La grande préoccupation de Daniel est la conquête intellectuelle de M. Fentin.
Daniel rassemble chaque matin, dans les journaux, toutes les anecdotes qui lui paraissent susceptibles d’intéresser M. Fentin. Mais le diable est qu’il n’est jamais sûr d’obtenir le rire ou l’étonnement du comptable.
M. Fentin fait généralement un signe de tête qui a l’air de signifier qu’il connaît l’anecdote, à moins qu’il ne dise : « Les journaux ne savent plus qu’inventer », et des réflexions du même genre qui ne sont jamais très agréables pour un narrateur.
M. Fentin ne méprise pas le fils de son patron. Mais il ne lui a jamais laissé sentir qu’il l’estimait, et qu’il lui assignait une certaine valeur intellectuelle.
Daniel cherche avidement à connaître les opinions de M. Fentin pour les adopter d’enthousiasme. Par malheur, les opinions de M. Fentin ne sont jamais saisissables, et il suffit que Daniel abonde dans un sens pour que M. Fentin se transporte rapidement, avec armes et bagages, dans une autre opinion.
D’ailleurs, l’approbation de M. Fentin, si elle se produit, n’est jamais explicite. Quand il ne fait pas d’objection, il prend un air indifférent. Si l’on est tombé dans son opinion, qui est la bonne, c’est évidemment un pur hasard. Il ne fait rien pour vous y laisser, rien pour vous en chasser.

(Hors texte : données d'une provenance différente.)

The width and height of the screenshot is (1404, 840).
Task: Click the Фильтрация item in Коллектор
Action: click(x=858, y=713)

Quand M. Fentin a des écritures pressées, Daniel se relègue dans le petit bureau voisin, qui est son domaine. Le peu de jour que donne la petite cour est encore atténué par des vitres dépolies ; pourtant la lumière solaire ne coûte rien ; mais c’est sans doute par une habitude d’économie.

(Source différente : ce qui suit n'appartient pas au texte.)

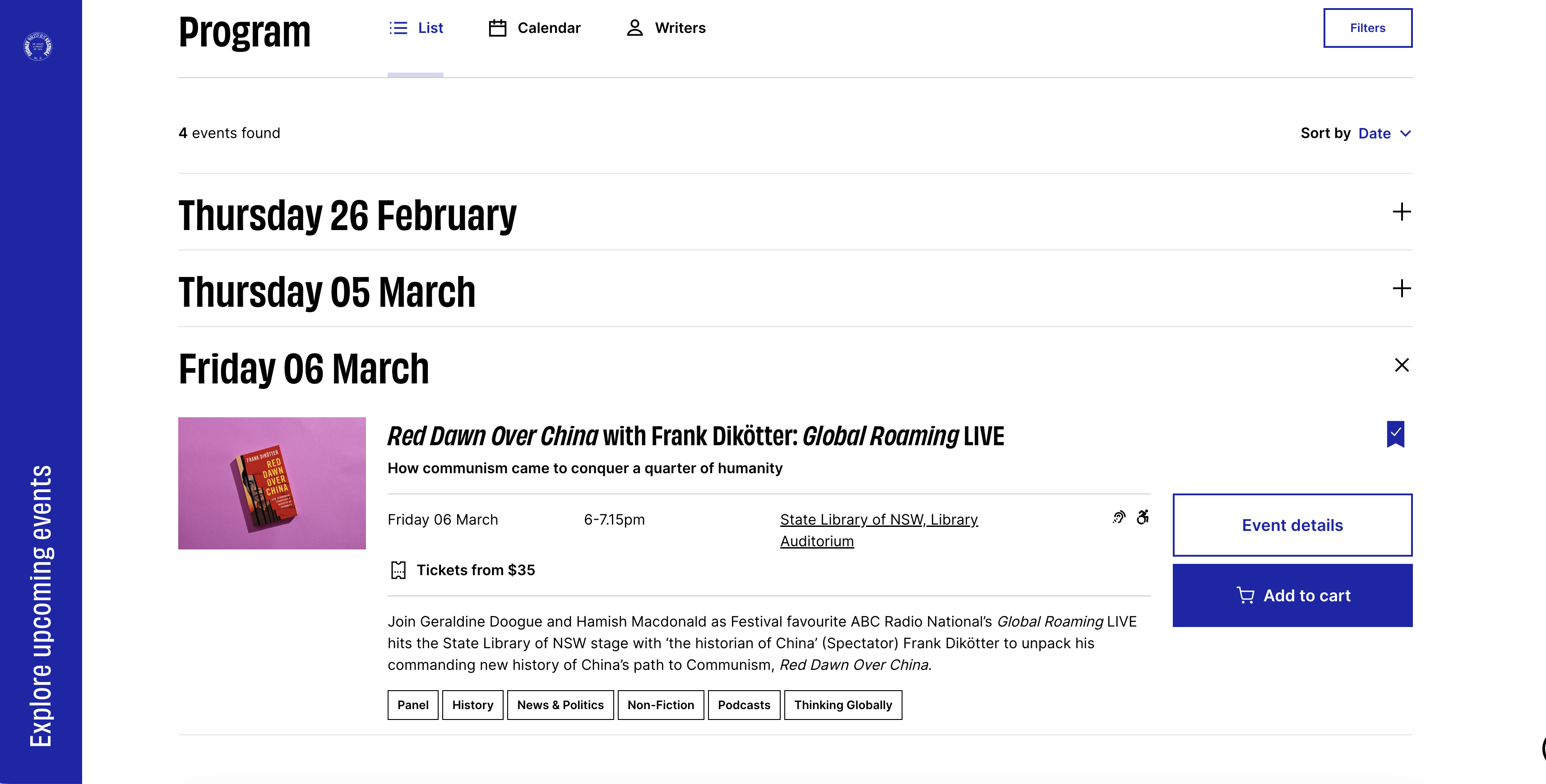The height and width of the screenshot is (784, 1546).
Task: Expand the Thursday 05 March section
Action: 1401,289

Daniel, quand il n’a pas de lettres à écrire, doit classer de vieilles factures, dont il inscrit les noms sur un répertoire. Ce travail, si inutile qu’on ne le contrôle jamais, lui paraît fastidieux. Il n’a pas de journaux ni de livres à sa disposition, car M. Henry trouve avec raison que, de huit heures à dix heures du matin, c’est bien assez de temps pour lire les journaux.

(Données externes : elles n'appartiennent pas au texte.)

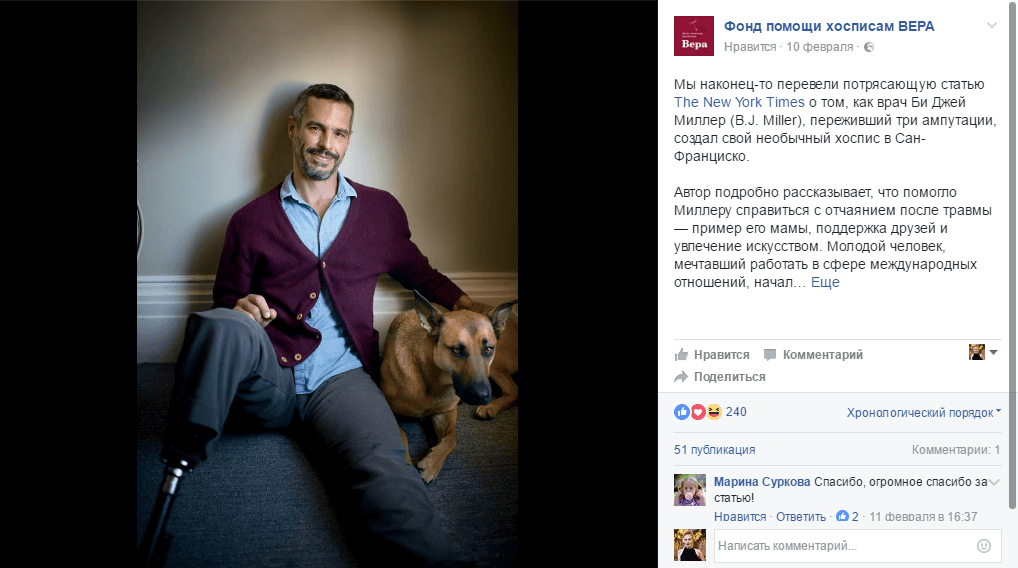Viewport: 1018px width, 568px height.
Task: View the 51 публикация shares link
Action: 714,450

Daniel est installé devant l’ancienne table-bureau de son père, celle qu’on a changée pour une neuve quand on a déménagé de la rue du Mail à la rue Lafayette.
Ce bureau, très large, est recouvert d’une vieille basane rembourrée de crin. Il y a dans la basane un accroc à angle droit, et la principale occupation de Daniel est d’introduire dans l’accroc le manche d’un porte-plume, grâce auquel il repousse le crin, le plus loin possible.